- [Extracted records]
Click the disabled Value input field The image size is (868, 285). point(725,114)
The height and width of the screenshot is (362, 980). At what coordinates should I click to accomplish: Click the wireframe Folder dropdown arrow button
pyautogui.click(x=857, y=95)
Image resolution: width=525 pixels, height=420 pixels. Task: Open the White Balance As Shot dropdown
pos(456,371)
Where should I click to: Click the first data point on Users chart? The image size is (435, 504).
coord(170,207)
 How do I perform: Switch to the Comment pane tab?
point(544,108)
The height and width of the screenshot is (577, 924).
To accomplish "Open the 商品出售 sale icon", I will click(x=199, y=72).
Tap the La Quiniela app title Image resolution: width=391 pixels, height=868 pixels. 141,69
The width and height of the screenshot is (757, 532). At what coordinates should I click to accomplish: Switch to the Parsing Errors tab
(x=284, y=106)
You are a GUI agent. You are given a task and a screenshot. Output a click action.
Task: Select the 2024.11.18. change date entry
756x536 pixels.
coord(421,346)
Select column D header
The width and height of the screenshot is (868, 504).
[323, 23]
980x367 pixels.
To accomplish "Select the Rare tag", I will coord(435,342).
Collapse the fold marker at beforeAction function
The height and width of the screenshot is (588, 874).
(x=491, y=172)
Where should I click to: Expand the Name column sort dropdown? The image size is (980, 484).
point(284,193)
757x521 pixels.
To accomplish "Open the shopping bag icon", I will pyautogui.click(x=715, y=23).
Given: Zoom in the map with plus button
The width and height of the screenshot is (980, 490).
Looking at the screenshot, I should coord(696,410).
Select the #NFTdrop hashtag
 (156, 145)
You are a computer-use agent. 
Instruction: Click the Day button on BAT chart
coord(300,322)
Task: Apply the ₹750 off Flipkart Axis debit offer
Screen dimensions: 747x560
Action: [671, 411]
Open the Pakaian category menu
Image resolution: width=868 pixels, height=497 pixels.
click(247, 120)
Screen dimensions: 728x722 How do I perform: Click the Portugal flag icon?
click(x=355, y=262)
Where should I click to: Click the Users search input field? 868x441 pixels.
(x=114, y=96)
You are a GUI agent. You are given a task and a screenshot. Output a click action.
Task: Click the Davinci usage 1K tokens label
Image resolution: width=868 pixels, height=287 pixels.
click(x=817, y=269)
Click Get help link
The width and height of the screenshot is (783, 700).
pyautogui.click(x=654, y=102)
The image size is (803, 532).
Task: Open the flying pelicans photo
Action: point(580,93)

- [What is expected] What is needed is an exact copy of every record above.

- [Reply]
Click the disabled Value input field The image size is (868, 285). point(725,114)
The height and width of the screenshot is (362, 980). At what coordinates should I click to accomplish: Click the wireframe Folder dropdown arrow button
pyautogui.click(x=857, y=95)
Image resolution: width=525 pixels, height=420 pixels. Task: Open the White Balance As Shot dropdown
pos(456,371)
Where should I click to: Click the first data point on Users chart? The image size is (435, 504).
coord(170,207)
 How do I perform: Switch to the Comment pane tab?
point(544,108)
The height and width of the screenshot is (577, 924).
To accomplish "Open the 商品出售 sale icon", I will click(x=199, y=72).
Tap the La Quiniela app title Image resolution: width=391 pixels, height=868 pixels. 141,69
The width and height of the screenshot is (757, 532). At what coordinates should I click to accomplish: Switch to the Parsing Errors tab
(x=284, y=106)
You are a GUI agent. You are given a task and a screenshot. Output a click action.
Task: Select the 2024.11.18. change date entry
756x536 pixels.
coord(421,346)
Select column D header
The width and height of the screenshot is (868, 504).
[323, 23]
980x367 pixels.
To accomplish "Select the Rare tag", I will coord(435,342).
Collapse the fold marker at beforeAction function
The height and width of the screenshot is (588, 874).
(x=491, y=172)
Where should I click to: Expand the Name column sort dropdown? The image size is (980, 484).
point(284,193)
757x521 pixels.
To accomplish "Open the shopping bag icon", I will pyautogui.click(x=715, y=23).
Given: Zoom in the map with plus button
The width and height of the screenshot is (980, 490).
Looking at the screenshot, I should coord(696,410).
Select the #NFTdrop hashtag
 (156, 145)
You are a computer-use agent. 
Instruction: Click the Day button on BAT chart
coord(300,322)
Task: Apply the ₹750 off Flipkart Axis debit offer
Screen dimensions: 747x560
Action: [671, 411]
Open the Pakaian category menu
Image resolution: width=868 pixels, height=497 pixels.
click(247, 120)
Screen dimensions: 728x722 How do I perform: Click the Portugal flag icon?
click(x=355, y=262)
Where should I click to: Click the Users search input field? 868x441 pixels.
(x=114, y=96)
You are a GUI agent. You are given a task and a screenshot. Output a click action.
Task: Click the Davinci usage 1K tokens label
Image resolution: width=868 pixels, height=287 pixels.
click(x=817, y=269)
Click Get help link
The width and height of the screenshot is (783, 700).
pyautogui.click(x=654, y=102)
The image size is (803, 532).
Task: Open the flying pelicans photo
Action: point(580,93)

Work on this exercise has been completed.